__DATA PROVIDED__
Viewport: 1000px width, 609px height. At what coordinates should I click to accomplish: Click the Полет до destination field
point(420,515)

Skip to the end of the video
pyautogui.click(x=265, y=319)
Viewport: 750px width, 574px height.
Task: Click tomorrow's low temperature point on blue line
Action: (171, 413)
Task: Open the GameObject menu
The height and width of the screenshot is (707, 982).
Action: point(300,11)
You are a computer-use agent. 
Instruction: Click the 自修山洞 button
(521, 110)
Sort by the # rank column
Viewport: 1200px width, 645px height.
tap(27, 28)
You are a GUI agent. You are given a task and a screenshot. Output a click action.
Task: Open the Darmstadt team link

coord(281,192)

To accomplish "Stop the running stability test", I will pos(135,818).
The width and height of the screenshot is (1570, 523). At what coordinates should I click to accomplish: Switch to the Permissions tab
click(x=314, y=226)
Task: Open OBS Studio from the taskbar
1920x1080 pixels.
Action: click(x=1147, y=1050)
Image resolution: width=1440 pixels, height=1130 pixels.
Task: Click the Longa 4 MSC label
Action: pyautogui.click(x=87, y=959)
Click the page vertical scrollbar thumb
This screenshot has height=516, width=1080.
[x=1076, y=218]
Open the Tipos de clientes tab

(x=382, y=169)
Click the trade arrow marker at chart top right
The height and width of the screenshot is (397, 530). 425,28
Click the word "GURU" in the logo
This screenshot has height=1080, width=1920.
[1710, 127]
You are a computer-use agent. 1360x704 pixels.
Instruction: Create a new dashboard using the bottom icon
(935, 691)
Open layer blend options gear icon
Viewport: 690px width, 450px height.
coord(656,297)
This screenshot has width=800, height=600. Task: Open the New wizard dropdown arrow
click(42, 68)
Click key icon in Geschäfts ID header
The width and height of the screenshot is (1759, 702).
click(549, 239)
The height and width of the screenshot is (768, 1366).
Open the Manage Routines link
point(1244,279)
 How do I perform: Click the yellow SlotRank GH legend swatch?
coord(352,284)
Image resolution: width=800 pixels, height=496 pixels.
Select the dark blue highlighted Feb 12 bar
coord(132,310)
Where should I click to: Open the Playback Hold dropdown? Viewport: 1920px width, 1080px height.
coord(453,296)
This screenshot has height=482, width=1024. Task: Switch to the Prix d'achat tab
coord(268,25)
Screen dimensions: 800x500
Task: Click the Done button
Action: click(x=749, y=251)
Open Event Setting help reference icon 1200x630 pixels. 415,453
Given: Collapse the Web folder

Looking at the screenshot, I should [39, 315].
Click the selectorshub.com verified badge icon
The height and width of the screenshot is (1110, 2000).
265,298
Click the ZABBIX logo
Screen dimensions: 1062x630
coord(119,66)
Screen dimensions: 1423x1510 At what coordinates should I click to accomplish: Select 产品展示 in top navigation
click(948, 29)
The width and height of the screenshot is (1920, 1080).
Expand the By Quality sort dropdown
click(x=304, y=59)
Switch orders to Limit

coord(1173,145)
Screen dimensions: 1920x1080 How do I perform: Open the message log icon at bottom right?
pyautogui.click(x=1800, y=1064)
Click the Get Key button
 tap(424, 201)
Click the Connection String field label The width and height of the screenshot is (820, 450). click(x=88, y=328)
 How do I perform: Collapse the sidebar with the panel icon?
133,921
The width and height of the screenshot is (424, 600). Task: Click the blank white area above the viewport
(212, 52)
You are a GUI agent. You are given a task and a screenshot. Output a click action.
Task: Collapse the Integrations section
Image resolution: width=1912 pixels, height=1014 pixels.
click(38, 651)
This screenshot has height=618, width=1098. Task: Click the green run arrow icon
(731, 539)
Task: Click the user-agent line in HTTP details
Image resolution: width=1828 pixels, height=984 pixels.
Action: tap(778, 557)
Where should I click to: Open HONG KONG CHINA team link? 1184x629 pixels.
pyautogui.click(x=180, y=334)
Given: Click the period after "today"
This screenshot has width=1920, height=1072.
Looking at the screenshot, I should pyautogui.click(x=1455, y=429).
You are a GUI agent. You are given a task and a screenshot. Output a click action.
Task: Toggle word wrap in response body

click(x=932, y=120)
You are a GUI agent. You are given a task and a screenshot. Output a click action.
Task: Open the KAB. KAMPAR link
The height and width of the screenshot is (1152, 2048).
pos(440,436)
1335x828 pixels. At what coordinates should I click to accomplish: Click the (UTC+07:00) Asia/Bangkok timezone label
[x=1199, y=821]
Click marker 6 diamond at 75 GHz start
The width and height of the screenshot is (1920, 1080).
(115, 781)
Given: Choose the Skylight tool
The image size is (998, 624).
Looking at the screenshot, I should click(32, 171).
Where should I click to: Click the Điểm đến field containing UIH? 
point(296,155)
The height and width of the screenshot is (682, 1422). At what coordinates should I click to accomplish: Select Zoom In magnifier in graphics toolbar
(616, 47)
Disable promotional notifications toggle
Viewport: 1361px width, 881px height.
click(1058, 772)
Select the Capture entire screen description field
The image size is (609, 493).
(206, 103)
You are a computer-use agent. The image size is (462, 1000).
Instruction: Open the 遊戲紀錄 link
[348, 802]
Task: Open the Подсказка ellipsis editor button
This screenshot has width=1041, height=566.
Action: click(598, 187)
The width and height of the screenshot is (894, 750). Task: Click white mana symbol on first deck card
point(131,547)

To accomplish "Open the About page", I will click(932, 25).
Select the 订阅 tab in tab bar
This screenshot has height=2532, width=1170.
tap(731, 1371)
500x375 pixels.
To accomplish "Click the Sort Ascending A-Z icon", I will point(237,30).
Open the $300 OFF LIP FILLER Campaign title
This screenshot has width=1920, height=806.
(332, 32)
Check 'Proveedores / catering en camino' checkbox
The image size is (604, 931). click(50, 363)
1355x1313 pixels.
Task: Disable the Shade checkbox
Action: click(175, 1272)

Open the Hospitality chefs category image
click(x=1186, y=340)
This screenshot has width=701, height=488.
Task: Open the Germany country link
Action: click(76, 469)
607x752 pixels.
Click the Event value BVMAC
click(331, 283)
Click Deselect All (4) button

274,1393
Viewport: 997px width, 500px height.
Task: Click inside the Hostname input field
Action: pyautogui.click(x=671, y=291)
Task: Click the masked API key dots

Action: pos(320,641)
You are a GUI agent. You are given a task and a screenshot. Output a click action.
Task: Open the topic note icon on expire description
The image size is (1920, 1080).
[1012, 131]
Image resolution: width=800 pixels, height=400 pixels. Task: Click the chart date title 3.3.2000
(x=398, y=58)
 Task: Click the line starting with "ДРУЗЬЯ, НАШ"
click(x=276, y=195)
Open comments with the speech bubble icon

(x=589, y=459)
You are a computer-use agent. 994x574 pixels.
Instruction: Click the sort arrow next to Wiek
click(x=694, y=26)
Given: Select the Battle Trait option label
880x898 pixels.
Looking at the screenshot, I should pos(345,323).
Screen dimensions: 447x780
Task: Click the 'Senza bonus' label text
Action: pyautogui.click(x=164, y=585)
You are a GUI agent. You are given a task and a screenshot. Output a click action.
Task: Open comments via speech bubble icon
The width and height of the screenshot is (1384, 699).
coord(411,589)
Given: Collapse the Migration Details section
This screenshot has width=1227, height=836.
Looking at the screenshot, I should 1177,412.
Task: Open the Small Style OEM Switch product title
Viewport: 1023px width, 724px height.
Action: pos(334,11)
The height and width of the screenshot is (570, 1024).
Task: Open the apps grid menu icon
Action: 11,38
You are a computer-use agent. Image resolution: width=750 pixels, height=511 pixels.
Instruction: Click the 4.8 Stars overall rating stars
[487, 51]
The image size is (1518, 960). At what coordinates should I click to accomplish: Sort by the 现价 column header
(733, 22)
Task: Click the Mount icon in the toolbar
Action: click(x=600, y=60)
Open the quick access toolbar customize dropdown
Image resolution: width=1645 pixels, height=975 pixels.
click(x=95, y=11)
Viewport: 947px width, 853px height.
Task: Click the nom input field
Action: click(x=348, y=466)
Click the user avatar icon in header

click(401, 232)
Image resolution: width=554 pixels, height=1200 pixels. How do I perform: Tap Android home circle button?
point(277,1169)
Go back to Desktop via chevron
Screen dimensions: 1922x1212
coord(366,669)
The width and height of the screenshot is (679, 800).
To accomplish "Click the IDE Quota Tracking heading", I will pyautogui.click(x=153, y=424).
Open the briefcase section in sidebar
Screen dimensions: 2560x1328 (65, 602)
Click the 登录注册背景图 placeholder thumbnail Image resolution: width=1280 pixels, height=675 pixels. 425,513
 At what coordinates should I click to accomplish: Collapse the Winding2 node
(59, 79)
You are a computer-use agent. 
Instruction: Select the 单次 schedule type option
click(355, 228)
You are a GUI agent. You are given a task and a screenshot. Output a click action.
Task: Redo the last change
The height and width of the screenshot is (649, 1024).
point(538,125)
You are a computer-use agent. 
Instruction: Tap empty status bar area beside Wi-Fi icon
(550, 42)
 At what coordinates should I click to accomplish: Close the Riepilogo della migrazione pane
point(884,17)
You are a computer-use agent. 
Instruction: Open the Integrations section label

__STATED PROBLEM__
Recast the material from the line with "The width and height of the screenshot is (679, 800)." to the line with "click(355, 228)", both included, as a Markdown table with the columns Row and Line, one numbered row per line and blank lines left out.

__ANSWER FOR THE TASK__
| Row | Line |
|---|---|
| 1 | The width and height of the screenshot is (679, 800). |
| 2 | To accomplish "Click the IDE Quota Tracking heading", I will pyautogui.click(x=153, y=424). |
| 3 | Open the briefcase section in sidebar |
| 4 | Screen dimensions: 2560x1328 (65, 602) |
| 5 | Click the 登录注册背景图 placeholder thumbnail Image resolution: width=1280 pixels, height=675 pixels. 425,513 |
| 6 |  At what coordinates should I click to accomplish: Collapse the Winding2 node |
| 7 | (59, 79) |
| 8 | You are a computer-use agent.  |
| 9 | Instruction: Select the 单次 schedule type option |
| 10 | click(355, 228) |